RIP training benchmarks, SAF levy commencing 12 August 2018; 457/TSS nomination validity extended

Since the training benchmarks were introduced back on 14 September 2009, under policy they had been labelled ‘interim’ benchmarks. Finally, they will be removed from immigration law on 12 August 2018, with one exemption.

In its place is the Skilling Australia Fund (SAF) Levy which had passed into law on 9 May 2018, received royal assent on 22 May 2018, but was waiting for the necessary proclamation for its introduction.

That proclamation finally occurred with associated regulations registered yesterday. This includes regulations confirming the fees required to be paid, which were previously disclosed by the Department of Home Affairs.

For 457/TSS nominations, there will be a base charge of $1200 for any business with an annual turnover of less than $10 million and $1800 for any other business, multiplied by the number of years proposed in the nomination. For 186 and 187 nominations, there is a one-off fee of $3000 for any business with an annual turnover of less than $10 million and $5000 for any other business. Charges are exempt for nominations under the Labour Agreement stream for TSS or 186 visas if the nominated occupation is for either a minister of religion or a religious assistant.

The Skilling Australia Fund Levy Regulations incorporates the charges into nomination applications for temporary and permanent employer sponsored visas. These subclasses are of course:

  • Subclass 457 – Temporary Work (Skilled) visas,
  • Subclass 482 – Temporary Skill Shortage (TSS) visas,
  • Subclass 186 – Employer Nomination Scheme visas, and
  • Subclass 187 – Regional Sponsored Migration Scheme visas.

There is a mechanism for a refund of the levy in certain circumstances, which is discretionary and which is liable to be refused should there have been found to be instances of fraud or worker exploitation. There will be no recourse for appealing any refused request for a refund to the Administrative Appeals Tribunal (AAT).

For standard business sponsors the obligation to provide training according to the training benchmarks for any 12-month anniversary period ending on or after 12 August 2018 will be repealed, however, it remains an obligation to retain records of training compliance for any year prior to 12 August 2018. There is a new sponsor obligation to retain records of annual turnover for the purposes of assessing the SAF levy.
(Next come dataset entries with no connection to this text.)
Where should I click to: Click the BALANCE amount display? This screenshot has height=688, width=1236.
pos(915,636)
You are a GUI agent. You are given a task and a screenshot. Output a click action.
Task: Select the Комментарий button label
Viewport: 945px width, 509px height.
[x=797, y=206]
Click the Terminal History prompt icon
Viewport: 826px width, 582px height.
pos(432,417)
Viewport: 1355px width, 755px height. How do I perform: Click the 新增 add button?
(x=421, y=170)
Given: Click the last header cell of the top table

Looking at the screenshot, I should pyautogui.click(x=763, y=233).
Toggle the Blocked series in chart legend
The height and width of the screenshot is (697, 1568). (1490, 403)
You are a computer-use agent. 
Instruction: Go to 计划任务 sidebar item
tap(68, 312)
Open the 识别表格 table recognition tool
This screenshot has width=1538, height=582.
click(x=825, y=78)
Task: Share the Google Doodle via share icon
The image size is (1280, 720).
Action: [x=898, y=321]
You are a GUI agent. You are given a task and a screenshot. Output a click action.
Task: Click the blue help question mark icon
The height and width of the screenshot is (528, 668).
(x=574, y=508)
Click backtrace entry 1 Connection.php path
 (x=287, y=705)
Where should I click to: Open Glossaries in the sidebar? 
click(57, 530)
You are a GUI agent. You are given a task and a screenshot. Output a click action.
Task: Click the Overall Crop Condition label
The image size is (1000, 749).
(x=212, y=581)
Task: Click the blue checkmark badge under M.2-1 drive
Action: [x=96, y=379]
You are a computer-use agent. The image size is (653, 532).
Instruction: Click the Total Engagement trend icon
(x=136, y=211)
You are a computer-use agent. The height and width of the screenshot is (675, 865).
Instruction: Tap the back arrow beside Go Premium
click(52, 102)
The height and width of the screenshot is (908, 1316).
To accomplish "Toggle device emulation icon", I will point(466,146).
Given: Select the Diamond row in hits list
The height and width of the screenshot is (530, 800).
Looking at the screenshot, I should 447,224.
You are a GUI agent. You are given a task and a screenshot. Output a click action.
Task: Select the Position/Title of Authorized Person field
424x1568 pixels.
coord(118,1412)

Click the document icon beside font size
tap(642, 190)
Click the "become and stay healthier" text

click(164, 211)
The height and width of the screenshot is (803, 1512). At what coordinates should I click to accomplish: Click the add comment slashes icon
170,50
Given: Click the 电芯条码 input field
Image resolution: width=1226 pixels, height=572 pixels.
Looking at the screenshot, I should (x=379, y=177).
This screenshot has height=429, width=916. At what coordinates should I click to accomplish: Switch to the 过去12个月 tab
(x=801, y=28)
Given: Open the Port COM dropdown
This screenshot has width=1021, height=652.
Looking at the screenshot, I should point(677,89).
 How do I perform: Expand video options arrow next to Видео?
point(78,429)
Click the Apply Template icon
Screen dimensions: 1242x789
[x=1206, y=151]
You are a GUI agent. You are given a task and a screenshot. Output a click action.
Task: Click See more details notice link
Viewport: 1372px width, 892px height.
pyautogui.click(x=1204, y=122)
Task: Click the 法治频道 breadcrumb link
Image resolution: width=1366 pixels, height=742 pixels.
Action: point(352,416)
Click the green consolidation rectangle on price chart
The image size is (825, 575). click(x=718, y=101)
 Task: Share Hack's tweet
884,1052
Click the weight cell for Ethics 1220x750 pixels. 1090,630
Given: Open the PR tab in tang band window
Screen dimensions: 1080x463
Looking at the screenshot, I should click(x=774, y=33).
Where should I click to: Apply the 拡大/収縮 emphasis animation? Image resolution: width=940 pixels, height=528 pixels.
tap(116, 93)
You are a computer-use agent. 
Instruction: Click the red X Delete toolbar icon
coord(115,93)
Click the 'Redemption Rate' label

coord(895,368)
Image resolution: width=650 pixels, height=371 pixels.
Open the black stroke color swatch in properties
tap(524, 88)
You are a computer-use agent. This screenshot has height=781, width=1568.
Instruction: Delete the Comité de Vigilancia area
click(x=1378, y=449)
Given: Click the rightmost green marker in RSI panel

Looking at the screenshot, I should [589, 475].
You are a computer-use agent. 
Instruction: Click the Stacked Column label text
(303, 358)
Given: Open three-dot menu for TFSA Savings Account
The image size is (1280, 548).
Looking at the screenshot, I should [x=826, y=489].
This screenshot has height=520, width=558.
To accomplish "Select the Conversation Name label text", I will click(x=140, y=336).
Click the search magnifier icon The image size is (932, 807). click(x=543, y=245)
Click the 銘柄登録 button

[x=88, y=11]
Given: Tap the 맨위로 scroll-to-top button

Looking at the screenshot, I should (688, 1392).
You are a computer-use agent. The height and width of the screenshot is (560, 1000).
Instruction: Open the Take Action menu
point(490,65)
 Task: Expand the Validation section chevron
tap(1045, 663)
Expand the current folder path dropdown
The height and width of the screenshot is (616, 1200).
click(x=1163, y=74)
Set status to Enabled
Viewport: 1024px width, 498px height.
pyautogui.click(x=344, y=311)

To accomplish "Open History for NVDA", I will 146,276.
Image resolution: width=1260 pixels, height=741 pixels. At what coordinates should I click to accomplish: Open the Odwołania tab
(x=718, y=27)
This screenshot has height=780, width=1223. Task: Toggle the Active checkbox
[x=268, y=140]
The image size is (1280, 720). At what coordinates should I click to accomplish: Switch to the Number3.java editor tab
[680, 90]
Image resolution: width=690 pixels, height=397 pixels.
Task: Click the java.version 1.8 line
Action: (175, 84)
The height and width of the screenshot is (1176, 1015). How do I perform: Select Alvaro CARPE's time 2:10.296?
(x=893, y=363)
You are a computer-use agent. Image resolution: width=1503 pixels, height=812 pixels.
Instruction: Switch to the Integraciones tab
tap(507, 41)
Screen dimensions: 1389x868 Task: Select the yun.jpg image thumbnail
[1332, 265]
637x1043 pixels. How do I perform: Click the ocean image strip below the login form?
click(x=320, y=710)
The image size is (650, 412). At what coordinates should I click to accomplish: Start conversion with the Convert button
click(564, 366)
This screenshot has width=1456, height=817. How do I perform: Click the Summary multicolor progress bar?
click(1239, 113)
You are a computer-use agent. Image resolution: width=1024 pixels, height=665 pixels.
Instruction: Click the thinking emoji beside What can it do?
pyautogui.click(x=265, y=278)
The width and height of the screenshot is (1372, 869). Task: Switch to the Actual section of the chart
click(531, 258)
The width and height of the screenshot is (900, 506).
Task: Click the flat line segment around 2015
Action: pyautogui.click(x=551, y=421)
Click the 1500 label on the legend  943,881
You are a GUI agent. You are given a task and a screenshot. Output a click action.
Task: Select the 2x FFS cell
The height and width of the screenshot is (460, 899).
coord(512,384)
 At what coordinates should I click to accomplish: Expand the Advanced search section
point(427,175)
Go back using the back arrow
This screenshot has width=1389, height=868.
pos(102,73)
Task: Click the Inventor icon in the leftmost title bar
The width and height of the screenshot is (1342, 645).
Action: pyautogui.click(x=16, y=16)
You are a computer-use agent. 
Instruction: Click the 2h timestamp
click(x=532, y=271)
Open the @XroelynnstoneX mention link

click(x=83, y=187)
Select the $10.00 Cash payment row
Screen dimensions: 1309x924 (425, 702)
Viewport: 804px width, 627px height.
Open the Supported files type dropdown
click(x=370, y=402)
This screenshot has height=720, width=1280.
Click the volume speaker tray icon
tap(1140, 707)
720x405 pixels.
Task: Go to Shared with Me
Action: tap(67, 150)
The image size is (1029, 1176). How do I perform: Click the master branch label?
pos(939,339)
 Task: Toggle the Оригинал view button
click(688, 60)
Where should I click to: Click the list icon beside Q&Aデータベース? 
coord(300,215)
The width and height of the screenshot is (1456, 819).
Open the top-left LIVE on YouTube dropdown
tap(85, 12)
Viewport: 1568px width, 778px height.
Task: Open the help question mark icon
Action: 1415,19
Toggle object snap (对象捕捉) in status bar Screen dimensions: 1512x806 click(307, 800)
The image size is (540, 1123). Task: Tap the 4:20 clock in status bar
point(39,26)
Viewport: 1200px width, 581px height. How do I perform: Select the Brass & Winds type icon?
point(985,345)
Finally, training benchmark criteria for 186 or 187 nomination applications lodged on or after 12 August 2018 are abolished.

It seems though that one application that did not require the training benchmark to be met, will be liable for the SAF, namely, any nomination under the for a 187 visa under the Direct Entry stream.

Besides the SAF Levy, there are other very important changes to 457/TSS nominations. These are:

  • The Minister can disregard the need for nominated positions to be full-time if it is reasonable to do so. Nominations for part-time employment were prohibited from 18 March 2018. It is expected that it will only be reasonable for highly-specialised work such as higher learning academics where fractional employment is the norm;
  • Businesses that have their application to be standard business sponsors refused can apply to the AAT for any corresponding nominations also refused. Previously, nominations were “otherwise finalised” if a standard business sponsor application had been lodged and refused approved because only approved standard business sponsors could appeal refused nominations;
  • The other significant amendment is to the validity of 457/TSS nominations. As earlier reported, nominations can only be valid for a maximum of 12 months, meaning that if a corresponding visa is refused and appealed to the AAT, due to standard processing times at the AAT longer than 12 months, nominations were at risk of expiring even if the visa application was successful. A pyrrhic victory if ever there was one. Now, nominations will remain valid beyond 12 months if a visa application is refused and appealed. This amendment is back-dated for all nominations made on or after 18 March 2018 as since that date only one nomination can be lodged for any one visa application. Before, it was possible to “re-link” new nominations to prior lodged visa applications.

With the training benchmarks abolished, will it be expected that processing for 186 and 187 visas quicken now case officers do not need to wade through training documents submitted? Given the government’s lauding over the reduction in permanent migration numbers, it is doubtful.